> [EXTRAIT]

La Commission européenne a proposé, le 5 mai dernier, un règlement visant à contrôler plus étroitement l’accès au marché unique des entreprises étrangères qui bénéficient de soutiens publics étrangers (crédits d’impôts, subventions ou taux de prêt préférentiels), ce qui peut créer de facto des situations de distorsion de concurrence caractérisées à l’égard des acteurs économiques et industriels européens. En effet, ces derniers sont soumis à des dispositions règlementaires communautaires particulièrement draconiennes en la matière, leur interdisant toute forme d’aide similaire de la part de l’Etat membre dont ils sont issus.
Cette problématique est pourtant très ancienne et nous n’avons eu de cesse d’en dénoncer les causes depuis des décennies. Mais que de temps perdu… La Commission semble vouloir se saisir aujourd’hui d’un problème qu’elle a en partie provoqué ! En effet, après avoir, par ses diktats, contribué à organiser la liquidation de nos fleurons nationaux, pour beaucoup rachetés par des fonds étrangers ou délocalisés afin de rester compétitifs, comment imaginer que la Commission puisse être aujourd’hui le héraut d’une réindustrialisation de l’Union européenne ?

> [CONSIGNE 1]
Selon l'extrait, à quelle date la Commission européenne a-t-elle proposé son règlement ?
> [CONSIGNE 2]
Recopiez le passage de l'extrait qui commence par « Cette problématique est » et se poursuit jusqu'à « l’Union européenne ? ».

> [Enregistrements figurant dans un jeu de données]
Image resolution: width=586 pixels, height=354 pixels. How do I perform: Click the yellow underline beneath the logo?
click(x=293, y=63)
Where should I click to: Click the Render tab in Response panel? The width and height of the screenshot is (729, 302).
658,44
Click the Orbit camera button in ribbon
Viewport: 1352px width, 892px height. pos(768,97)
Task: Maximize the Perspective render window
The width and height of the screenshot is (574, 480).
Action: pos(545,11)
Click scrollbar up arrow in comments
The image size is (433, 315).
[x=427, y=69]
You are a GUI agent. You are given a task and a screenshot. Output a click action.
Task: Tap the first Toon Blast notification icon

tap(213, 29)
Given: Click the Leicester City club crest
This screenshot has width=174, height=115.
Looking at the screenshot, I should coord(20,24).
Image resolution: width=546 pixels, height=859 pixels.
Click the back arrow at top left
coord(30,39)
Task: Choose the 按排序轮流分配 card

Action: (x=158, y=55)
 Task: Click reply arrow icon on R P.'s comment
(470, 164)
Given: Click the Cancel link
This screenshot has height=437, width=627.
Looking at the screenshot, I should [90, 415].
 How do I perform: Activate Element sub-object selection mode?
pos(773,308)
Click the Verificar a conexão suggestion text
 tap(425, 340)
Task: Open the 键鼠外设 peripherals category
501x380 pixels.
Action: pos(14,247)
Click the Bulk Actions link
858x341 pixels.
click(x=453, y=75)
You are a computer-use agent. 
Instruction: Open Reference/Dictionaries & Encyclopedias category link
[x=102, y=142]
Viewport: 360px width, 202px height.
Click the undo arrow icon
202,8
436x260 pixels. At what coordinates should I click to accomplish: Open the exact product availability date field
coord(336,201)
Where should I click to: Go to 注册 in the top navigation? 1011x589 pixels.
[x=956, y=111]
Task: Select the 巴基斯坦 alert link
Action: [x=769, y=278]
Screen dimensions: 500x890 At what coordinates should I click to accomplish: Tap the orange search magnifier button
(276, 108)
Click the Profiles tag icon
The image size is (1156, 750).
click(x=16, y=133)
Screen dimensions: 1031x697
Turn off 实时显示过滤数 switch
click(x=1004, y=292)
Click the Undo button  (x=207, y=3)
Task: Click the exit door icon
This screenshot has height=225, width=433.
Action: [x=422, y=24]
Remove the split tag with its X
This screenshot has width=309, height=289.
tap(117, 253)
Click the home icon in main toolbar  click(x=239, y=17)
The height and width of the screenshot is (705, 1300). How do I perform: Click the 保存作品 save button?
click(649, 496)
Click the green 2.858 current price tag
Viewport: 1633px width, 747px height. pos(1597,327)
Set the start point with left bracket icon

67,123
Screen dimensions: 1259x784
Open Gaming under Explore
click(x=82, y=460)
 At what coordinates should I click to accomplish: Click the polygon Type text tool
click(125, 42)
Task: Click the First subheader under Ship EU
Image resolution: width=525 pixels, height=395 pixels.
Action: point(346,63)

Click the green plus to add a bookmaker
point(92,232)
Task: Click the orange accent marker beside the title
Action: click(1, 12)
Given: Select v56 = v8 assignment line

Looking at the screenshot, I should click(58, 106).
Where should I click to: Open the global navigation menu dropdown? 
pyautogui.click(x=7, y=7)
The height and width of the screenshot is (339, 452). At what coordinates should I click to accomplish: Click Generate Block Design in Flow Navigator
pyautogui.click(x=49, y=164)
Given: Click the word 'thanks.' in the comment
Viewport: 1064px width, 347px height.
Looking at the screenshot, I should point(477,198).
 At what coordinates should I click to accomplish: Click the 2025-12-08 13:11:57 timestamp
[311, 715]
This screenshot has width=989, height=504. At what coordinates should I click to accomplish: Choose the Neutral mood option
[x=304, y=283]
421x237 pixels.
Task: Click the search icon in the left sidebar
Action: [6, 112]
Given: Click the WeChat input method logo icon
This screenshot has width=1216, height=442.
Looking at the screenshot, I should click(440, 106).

> [RÉPONSE 1]
Le 5 mai dernier.

> [RÉPONSE 2]
Cette problématique est pourtant très ancienne et nous n’avons eu de cesse d’en dénoncer les causes depuis des décennies. Mais que de temps perdu… La Commission semble vouloir se saisir aujourd’hui d’un problème qu’elle a en partie provoqué ! En effet, après avoir, par ses diktats, contribué à organiser la liquidation de nos fleurons nationaux, pour beaucoup rachetés par des fonds étrangers ou délocalisés afin de rester compétitifs, comment imaginer que la Commission puisse être aujourd’hui le héraut d’une réindustrialisation de l’Union européenne ?